Berdasarkan karakteristik-karakteristik yang dikemukakan diatas
menunjukan bahwa pertumbuhan hutan pada pulau-pulau kecil seperti Haruku,
Saparua, Nusalaut, Ambon dan Seram sebenarnya memiliki hutan yang secara alami
sulit untuk tumbuh dan berkembang dengan baik. Hal ini karena banyak sekali
faktor pembatas pertumbuhan yang harus dapat diadaptasi dengan baik oleh
sel-sel tumbuhan dari pohon-pohon yang ada pada wilayah tersebut. Walaupun
demikian secara alami pengaruh ini masih dapat diimbangi dengan kondisi musim,
dimana pada saat musim hujan hampir semua pengaruh buruk dari laut terhadap
tumbuhan yang ada di daratan pulau-pulau tersebut dapat teratasi melalui
pencucian. Selanjutnya jika hutan yang sudah sangat sulit berkembang tersebut,
kemudian diganggu lagi dengan aktivitas penebangan maupun pemusnahan oleh
manusia maka hancurlah ekosistem tersebut,
2. Kerusakan-kerusakan ekosistem hutan pada pulau kecil
Secara umum kerusakan ekosistem pulau kecil disebabkan oleh alam
(natural disasters) dan manusia (human destructions). Gangguan faktor alam bagi
pulau kecil khususnya di Maluku lebih disebabkan oleh letusan gunung api,
naiknya permukaan air laut dan kebakaran. Namun demikian kerusakan hutan akibat
gangguan alam tidak signifikan jika dibandingkan dengan kerusakan oleh
aktivitas manusia. Kerusakan hutan pada pulau kecil sebagai akibat aktivitas
manusia lebih disebabkan oleh kemiskinan sebagai faktor kunci. Secara umum
pulau-pulau kecil di Maluku dihuni oleh masyarakat yang miskin. Hal ini karena
faktor kualitas sumberdaya manusia dan keterisolasian wilayah untuk akses
teknologi dan pasar. Beberapa hasil penelitian (Matinahoru dan Hitipeuw, 2005;
Van Ersnt, 2007 dan Watilei, 2008) menunjukan bahwa kerusakan ekosistem hutan
pada pulau kecil lebih disebabkan 3 hal utama, yaitu :
(a). Aktivitas perladangan berpindah oleh masyarakat,
(b). Aktivitas penebangan pohon secara legal maupun ilegal untuk
berbagai kebutuhan seperti energi kayu bakar, konstruksi bangunan, meubel dan
lain-lain,
(c). Aktivitas perluasan pemanfaatan lahan oleh masyarakat maupun
pemerintah untuk berbagai kepentingan seperti pemukiman masyarakat,
perkantoran, lapangan udara, pelabuhan kapal, infrastruktur jalan, perkebunan
monokultur dan lain-lain.
3. Manfaat hutan bagi
kehidupan manusia
Sejak jaman nenek moyang manusia, hutan telah dijadikan sebagai
lahan untuk mencari nafkah hidup. Sejak itu pula telah ada kearifan lokal
manusia untuk melindungi dan melestarikan hutan dan lingkungannya sehingga
hutan tetap menjadi primadona penopang kehidupan mereka.

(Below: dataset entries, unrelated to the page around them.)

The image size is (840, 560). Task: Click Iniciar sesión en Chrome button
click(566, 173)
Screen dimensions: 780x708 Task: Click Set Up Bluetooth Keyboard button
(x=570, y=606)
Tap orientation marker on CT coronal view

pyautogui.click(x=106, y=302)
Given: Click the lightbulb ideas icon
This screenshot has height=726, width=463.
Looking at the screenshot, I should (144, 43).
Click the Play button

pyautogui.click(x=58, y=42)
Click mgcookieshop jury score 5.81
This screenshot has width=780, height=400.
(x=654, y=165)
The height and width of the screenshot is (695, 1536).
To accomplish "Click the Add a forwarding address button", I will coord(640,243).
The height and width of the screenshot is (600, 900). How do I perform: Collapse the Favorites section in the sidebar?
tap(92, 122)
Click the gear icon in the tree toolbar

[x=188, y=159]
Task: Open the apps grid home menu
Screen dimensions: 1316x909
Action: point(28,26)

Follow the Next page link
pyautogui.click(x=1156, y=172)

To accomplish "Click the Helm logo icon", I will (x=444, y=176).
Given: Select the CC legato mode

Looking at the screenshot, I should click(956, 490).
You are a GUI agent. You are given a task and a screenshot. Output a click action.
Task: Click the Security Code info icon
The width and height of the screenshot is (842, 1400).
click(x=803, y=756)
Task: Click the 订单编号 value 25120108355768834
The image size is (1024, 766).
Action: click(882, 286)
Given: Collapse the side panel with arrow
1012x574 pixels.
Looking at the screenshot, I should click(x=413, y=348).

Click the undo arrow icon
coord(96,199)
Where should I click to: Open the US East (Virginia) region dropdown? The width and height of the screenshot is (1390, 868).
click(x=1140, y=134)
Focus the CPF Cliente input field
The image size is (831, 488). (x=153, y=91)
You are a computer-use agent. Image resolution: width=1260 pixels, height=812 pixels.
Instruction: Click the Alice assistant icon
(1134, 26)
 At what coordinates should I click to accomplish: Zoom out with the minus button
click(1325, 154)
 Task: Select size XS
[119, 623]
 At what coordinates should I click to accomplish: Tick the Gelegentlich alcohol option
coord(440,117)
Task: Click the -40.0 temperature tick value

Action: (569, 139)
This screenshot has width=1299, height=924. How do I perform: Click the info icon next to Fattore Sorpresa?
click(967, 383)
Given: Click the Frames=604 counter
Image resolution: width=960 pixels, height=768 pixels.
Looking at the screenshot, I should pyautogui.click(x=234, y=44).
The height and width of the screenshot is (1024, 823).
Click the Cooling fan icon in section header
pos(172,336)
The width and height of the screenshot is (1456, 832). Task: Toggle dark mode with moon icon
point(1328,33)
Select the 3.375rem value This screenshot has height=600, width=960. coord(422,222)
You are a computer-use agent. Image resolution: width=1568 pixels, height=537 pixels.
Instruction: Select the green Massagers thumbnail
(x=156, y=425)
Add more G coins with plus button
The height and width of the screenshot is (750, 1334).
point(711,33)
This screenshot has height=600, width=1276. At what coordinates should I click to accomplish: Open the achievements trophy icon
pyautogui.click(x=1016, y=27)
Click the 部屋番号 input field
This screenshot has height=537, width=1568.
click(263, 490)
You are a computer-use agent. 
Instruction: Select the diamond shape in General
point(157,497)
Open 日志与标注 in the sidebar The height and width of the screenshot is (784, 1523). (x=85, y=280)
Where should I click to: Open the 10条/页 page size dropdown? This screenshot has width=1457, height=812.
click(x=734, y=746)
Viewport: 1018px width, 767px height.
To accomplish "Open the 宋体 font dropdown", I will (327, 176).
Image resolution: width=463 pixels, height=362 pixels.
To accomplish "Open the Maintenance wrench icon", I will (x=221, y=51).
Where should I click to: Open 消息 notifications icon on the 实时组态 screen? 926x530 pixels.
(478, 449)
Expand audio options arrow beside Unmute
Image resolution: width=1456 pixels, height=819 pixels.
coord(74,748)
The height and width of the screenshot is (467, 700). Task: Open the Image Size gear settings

Hutan diketahui memiliki manfaat yang langsung maupun tidak
langsung bagi kehidupan manusia, seperti yang dikemukakan sebagai berikut.
1. Manfaat langsung
1.1. Sumber bahan/konstruksi bangunan (rumah, jembatan, kapal,
perahu, bantalan kereta api, tiang listrik, plywood, particle board,
panel-panel dll).
1.2. Sumber bahan pembuatan perabot rumah (meubel, ukiran, piring,
senduk, mangkok dll).
1.3. Sumber bahan pangan (sagu, umbian, sayuran, dll).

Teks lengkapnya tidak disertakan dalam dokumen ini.